Da redação
O Congresso Nacional derrubou, na quinta-feira (30), o veto presidencial ao Projeto de Lei 2.162/2023, permitindo redução de penas e flexibilização da progressão para condenados pelos atos de 8 de janeiro de 2023. A medida, aprovada por 318 deputados e 49 senadores, agora segue para promulgação.
O debate centrou-se nos efeitos do chamado PL da Dosimetria, de autoria do deputado Marcelo Crivella (Republicanos-RJ), principalmente em relação às condenações do Supremo Tribunal Federal (STF) e sua relação com a Lei Antifacção. Segundo parlamentares, esta nova norma permitirá progressão de regime com cumprimento de apenas um sexto da pena, caso o condenado apresente bom comportamento.
Entre as mudanças, a lei determina que, se crimes como golpe de Estado ou abolição violenta do Estado democrático forem cometidos “em contexto de multidão”, o juiz deverá reduzir a pena entre um terço e dois terços, excetuando líderes e financiadores. Além disso, o texto proíbe a soma das penas em crimes no mesmo contexto, limitando a penalidade à mais grave.
Durante a votação, discursos como o do senador Sergio Moro (PL-PR) criticaram as penas aplicadas pelo STF, consideradas excessivas. Já Esperidião Amin (PP-SC), relator do projeto no Senado, classificou a aprovação como “primeiro passo” para futura anistia.
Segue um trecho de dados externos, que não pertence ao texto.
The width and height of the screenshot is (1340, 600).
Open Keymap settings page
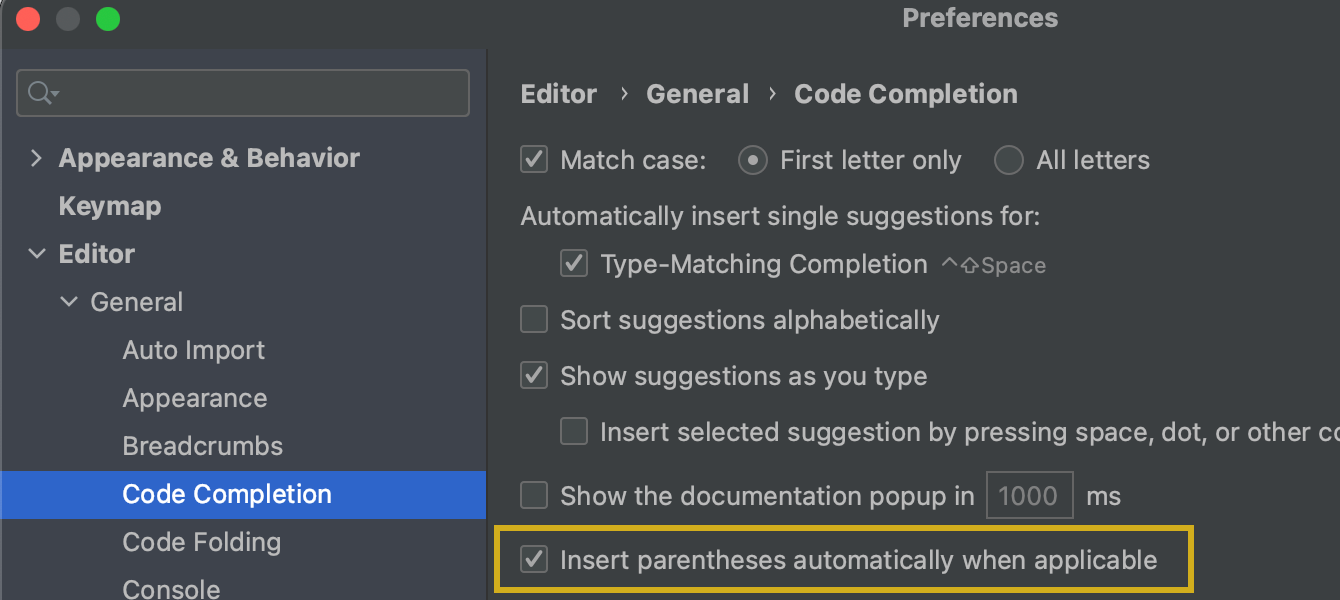tap(110, 206)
Izalci Lucas (PL-DF) afirmou que muitos presos do 8 de janeiro poderão deixar a prisão com a nova regra.
Conforme relatório do STF de abril, há 413 pessoas presas preventivamente e 111 condenadas definitivamente em regime fechado pelos atos de 8 de janeiro. A nova legislação valerá inclusive para esses casos. Além disso, detentos em prisão domiciliar poderão utilizar trabalho para remição de pena, ampliando alternativas à atual previsão que contempla apenas o estudo.
Trechos que facilitavam a liberdade de condenados por crimes hediondos, atuação em milícias e feminicidas foram excluídos da votação pelo presidente do Senado, Davi Alcolumbre, para evitar conflito com a Lei Antifacção, sancionada em março. O PL da Dosimetria repete percentuais antigos de progressão, mas ficou restrito após a exclusão desses dispositivos.